### Given records

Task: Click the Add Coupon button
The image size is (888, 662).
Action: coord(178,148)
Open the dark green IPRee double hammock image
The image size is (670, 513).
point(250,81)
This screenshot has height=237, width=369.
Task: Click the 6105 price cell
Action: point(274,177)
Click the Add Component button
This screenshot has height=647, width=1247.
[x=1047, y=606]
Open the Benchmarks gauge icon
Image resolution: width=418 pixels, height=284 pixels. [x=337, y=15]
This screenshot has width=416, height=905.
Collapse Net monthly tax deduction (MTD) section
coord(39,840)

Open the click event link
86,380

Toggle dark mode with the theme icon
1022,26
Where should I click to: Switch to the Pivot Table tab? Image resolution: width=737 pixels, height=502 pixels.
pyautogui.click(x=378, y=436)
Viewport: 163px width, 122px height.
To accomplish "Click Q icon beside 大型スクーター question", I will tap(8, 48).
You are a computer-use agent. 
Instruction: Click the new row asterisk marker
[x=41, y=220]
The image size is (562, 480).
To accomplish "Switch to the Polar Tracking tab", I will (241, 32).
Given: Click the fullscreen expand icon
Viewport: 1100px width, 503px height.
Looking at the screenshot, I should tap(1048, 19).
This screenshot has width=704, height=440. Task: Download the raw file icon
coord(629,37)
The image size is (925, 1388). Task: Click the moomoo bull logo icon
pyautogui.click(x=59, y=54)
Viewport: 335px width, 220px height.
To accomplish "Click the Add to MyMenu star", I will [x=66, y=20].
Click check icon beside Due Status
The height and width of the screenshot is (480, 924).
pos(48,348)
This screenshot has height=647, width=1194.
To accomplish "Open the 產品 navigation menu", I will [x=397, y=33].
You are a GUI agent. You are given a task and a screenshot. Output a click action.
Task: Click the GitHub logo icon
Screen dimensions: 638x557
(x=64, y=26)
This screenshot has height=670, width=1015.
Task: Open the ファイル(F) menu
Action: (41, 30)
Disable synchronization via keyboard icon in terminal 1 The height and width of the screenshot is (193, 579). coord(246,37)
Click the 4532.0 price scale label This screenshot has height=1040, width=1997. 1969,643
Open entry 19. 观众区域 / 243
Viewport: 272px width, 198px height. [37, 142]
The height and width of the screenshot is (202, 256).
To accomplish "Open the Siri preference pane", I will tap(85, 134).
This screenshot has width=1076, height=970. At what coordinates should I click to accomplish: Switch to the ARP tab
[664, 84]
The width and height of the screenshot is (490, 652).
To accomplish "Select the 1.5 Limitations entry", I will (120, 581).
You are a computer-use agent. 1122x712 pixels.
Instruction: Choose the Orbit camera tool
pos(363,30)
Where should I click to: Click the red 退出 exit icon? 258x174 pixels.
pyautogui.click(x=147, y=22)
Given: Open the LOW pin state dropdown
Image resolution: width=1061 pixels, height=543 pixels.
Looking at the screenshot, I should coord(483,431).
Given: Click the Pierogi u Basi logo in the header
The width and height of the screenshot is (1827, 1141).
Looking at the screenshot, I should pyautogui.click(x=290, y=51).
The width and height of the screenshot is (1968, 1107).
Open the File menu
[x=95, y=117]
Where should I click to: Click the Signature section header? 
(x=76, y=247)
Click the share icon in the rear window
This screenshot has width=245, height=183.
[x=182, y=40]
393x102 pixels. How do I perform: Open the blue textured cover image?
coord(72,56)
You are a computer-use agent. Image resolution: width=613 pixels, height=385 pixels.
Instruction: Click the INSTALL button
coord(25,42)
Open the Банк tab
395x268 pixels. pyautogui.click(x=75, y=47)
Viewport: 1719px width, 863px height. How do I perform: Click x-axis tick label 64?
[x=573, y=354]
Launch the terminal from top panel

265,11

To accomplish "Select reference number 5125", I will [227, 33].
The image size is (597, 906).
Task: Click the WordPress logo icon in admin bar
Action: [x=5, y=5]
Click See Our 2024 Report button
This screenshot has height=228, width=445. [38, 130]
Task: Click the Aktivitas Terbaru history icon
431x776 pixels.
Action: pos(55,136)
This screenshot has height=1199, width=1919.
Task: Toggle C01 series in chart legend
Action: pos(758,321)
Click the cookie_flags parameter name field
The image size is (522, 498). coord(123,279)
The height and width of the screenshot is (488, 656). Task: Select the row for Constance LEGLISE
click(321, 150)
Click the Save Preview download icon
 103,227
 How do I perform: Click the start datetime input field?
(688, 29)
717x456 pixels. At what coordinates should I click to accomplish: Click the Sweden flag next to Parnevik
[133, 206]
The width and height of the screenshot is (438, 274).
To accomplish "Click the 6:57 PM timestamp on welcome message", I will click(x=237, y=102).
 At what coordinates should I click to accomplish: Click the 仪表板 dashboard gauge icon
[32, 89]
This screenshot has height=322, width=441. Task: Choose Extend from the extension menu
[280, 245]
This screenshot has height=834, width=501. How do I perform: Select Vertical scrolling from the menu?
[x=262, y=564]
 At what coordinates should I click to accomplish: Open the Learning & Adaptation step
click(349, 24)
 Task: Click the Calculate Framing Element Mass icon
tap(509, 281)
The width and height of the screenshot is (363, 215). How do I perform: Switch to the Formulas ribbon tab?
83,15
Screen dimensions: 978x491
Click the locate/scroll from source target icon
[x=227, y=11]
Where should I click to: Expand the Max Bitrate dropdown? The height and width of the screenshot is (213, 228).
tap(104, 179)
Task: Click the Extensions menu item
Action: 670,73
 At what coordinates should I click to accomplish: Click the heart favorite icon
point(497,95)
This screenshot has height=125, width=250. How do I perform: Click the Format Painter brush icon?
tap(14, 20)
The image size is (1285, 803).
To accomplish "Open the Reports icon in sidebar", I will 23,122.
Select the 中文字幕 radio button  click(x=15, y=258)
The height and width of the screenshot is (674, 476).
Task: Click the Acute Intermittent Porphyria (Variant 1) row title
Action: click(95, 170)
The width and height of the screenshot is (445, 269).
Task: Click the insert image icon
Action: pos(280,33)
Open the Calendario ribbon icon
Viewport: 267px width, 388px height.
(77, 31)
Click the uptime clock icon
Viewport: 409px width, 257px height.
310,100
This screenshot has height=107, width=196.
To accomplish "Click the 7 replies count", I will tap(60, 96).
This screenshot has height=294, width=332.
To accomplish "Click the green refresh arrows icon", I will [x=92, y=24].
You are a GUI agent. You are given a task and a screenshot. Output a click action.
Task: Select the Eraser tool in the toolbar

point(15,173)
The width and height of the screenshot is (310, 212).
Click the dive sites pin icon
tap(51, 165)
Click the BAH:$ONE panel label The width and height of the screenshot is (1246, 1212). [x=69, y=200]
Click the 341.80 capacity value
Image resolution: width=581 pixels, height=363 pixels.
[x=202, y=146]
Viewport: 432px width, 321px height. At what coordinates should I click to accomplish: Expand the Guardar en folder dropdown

### What to do
Quote all of the items above word for word, keeping every line in its original order.

### Result below
Task: Click the Add Coupon button
The image size is (888, 662).
Action: coord(178,148)
Open the dark green IPRee double hammock image
The image size is (670, 513).
point(250,81)
This screenshot has height=237, width=369.
Task: Click the 6105 price cell
Action: point(274,177)
Click the Add Component button
This screenshot has height=647, width=1247.
[x=1047, y=606]
Open the Benchmarks gauge icon
Image resolution: width=418 pixels, height=284 pixels. [x=337, y=15]
This screenshot has width=416, height=905.
Collapse Net monthly tax deduction (MTD) section
coord(39,840)

Open the click event link
86,380

Toggle dark mode with the theme icon
1022,26
Where should I click to: Switch to the Pivot Table tab? Image resolution: width=737 pixels, height=502 pixels.
pyautogui.click(x=378, y=436)
Viewport: 163px width, 122px height.
To accomplish "Click Q icon beside 大型スクーター question", I will tap(8, 48).
You are a computer-use agent. 
Instruction: Click the new row asterisk marker
[x=41, y=220]
The image size is (562, 480).
To accomplish "Switch to the Polar Tracking tab", I will (241, 32).
Given: Click the fullscreen expand icon
Viewport: 1100px width, 503px height.
Looking at the screenshot, I should tap(1048, 19).
This screenshot has width=704, height=440. Task: Download the raw file icon
coord(629,37)
The image size is (925, 1388). Task: Click the moomoo bull logo icon
pyautogui.click(x=59, y=54)
Viewport: 335px width, 220px height.
To accomplish "Click the Add to MyMenu star", I will [x=66, y=20].
Click check icon beside Due Status
The height and width of the screenshot is (480, 924).
pos(48,348)
This screenshot has height=647, width=1194.
To accomplish "Open the 產品 navigation menu", I will [x=397, y=33].
You are a GUI agent. You are given a task and a screenshot. Output a click action.
Task: Click the GitHub logo icon
Screen dimensions: 638x557
(x=64, y=26)
This screenshot has height=670, width=1015.
Task: Open the ファイル(F) menu
Action: (41, 30)
Disable synchronization via keyboard icon in terminal 1 The height and width of the screenshot is (193, 579). coord(246,37)
Click the 4532.0 price scale label This screenshot has height=1040, width=1997. 1969,643
Open entry 19. 观众区域 / 243
Viewport: 272px width, 198px height. [37, 142]
The height and width of the screenshot is (202, 256).
To accomplish "Open the Siri preference pane", I will tap(85, 134).
This screenshot has width=1076, height=970. At what coordinates should I click to accomplish: Switch to the ARP tab
[664, 84]
The width and height of the screenshot is (490, 652).
To accomplish "Select the 1.5 Limitations entry", I will (120, 581).
You are a computer-use agent. 1122x712 pixels.
Instruction: Choose the Orbit camera tool
pos(363,30)
Where should I click to: Click the red 退出 exit icon? 258x174 pixels.
pyautogui.click(x=147, y=22)
Given: Open the LOW pin state dropdown
Image resolution: width=1061 pixels, height=543 pixels.
Looking at the screenshot, I should coord(483,431).
Given: Click the Pierogi u Basi logo in the header
The width and height of the screenshot is (1827, 1141).
Looking at the screenshot, I should pyautogui.click(x=290, y=51).
The width and height of the screenshot is (1968, 1107).
Open the File menu
[x=95, y=117]
Where should I click to: Click the Signature section header? 
(x=76, y=247)
Click the share icon in the rear window
This screenshot has width=245, height=183.
[x=182, y=40]
393x102 pixels. How do I perform: Open the blue textured cover image?
coord(72,56)
You are a computer-use agent. Image resolution: width=613 pixels, height=385 pixels.
Instruction: Click the INSTALL button
coord(25,42)
Open the Банк tab
395x268 pixels. pyautogui.click(x=75, y=47)
Viewport: 1719px width, 863px height. How do I perform: Click x-axis tick label 64?
[x=573, y=354]
Launch the terminal from top panel

265,11

To accomplish "Select reference number 5125", I will [227, 33].
The image size is (597, 906).
Task: Click the WordPress logo icon in admin bar
Action: [x=5, y=5]
Click See Our 2024 Report button
This screenshot has height=228, width=445. [38, 130]
Task: Click the Aktivitas Terbaru history icon
431x776 pixels.
Action: pos(55,136)
This screenshot has height=1199, width=1919.
Task: Toggle C01 series in chart legend
Action: pos(758,321)
Click the cookie_flags parameter name field
The image size is (522, 498). coord(123,279)
The height and width of the screenshot is (488, 656). Task: Select the row for Constance LEGLISE
click(321, 150)
Click the Save Preview download icon
 103,227
 How do I perform: Click the start datetime input field?
(688, 29)
717x456 pixels. At what coordinates should I click to accomplish: Click the Sweden flag next to Parnevik
[133, 206]
The width and height of the screenshot is (438, 274).
To accomplish "Click the 6:57 PM timestamp on welcome message", I will click(x=237, y=102).
 At what coordinates should I click to accomplish: Click the 仪表板 dashboard gauge icon
[32, 89]
This screenshot has height=322, width=441. Task: Choose Extend from the extension menu
[280, 245]
This screenshot has height=834, width=501. How do I perform: Select Vertical scrolling from the menu?
[x=262, y=564]
 At what coordinates should I click to accomplish: Open the Learning & Adaptation step
click(349, 24)
 Task: Click the Calculate Framing Element Mass icon
tap(509, 281)
The width and height of the screenshot is (363, 215). How do I perform: Switch to the Formulas ribbon tab?
83,15
Screen dimensions: 978x491
Click the locate/scroll from source target icon
[x=227, y=11]
Where should I click to: Expand the Max Bitrate dropdown? The height and width of the screenshot is (213, 228).
tap(104, 179)
Task: Click the Extensions menu item
Action: 670,73
 At what coordinates should I click to accomplish: Click the heart favorite icon
point(497,95)
This screenshot has height=125, width=250. How do I perform: Click the Format Painter brush icon?
tap(14, 20)
The image size is (1285, 803).
To accomplish "Open the Reports icon in sidebar", I will 23,122.
Select the 中文字幕 radio button  click(x=15, y=258)
The height and width of the screenshot is (674, 476).
Task: Click the Acute Intermittent Porphyria (Variant 1) row title
Action: click(95, 170)
The width and height of the screenshot is (445, 269).
Task: Click the insert image icon
Action: pos(280,33)
Open the Calendario ribbon icon
Viewport: 267px width, 388px height.
(77, 31)
Click the uptime clock icon
Viewport: 409px width, 257px height.
310,100
This screenshot has height=107, width=196.
To accomplish "Click the 7 replies count", I will tap(60, 96).
This screenshot has height=294, width=332.
To accomplish "Click the green refresh arrows icon", I will [x=92, y=24].
You are a GUI agent. You are given a task and a screenshot. Output a click action.
Task: Select the Eraser tool in the toolbar

point(15,173)
The width and height of the screenshot is (310, 212).
Click the dive sites pin icon
tap(51, 165)
Click the BAH:$ONE panel label The width and height of the screenshot is (1246, 1212). [x=69, y=200]
Click the 341.80 capacity value
Image resolution: width=581 pixels, height=363 pixels.
[x=202, y=146]
Viewport: 432px width, 321px height. At what coordinates should I click to accomplish: Expand the Guardar en folder dropdown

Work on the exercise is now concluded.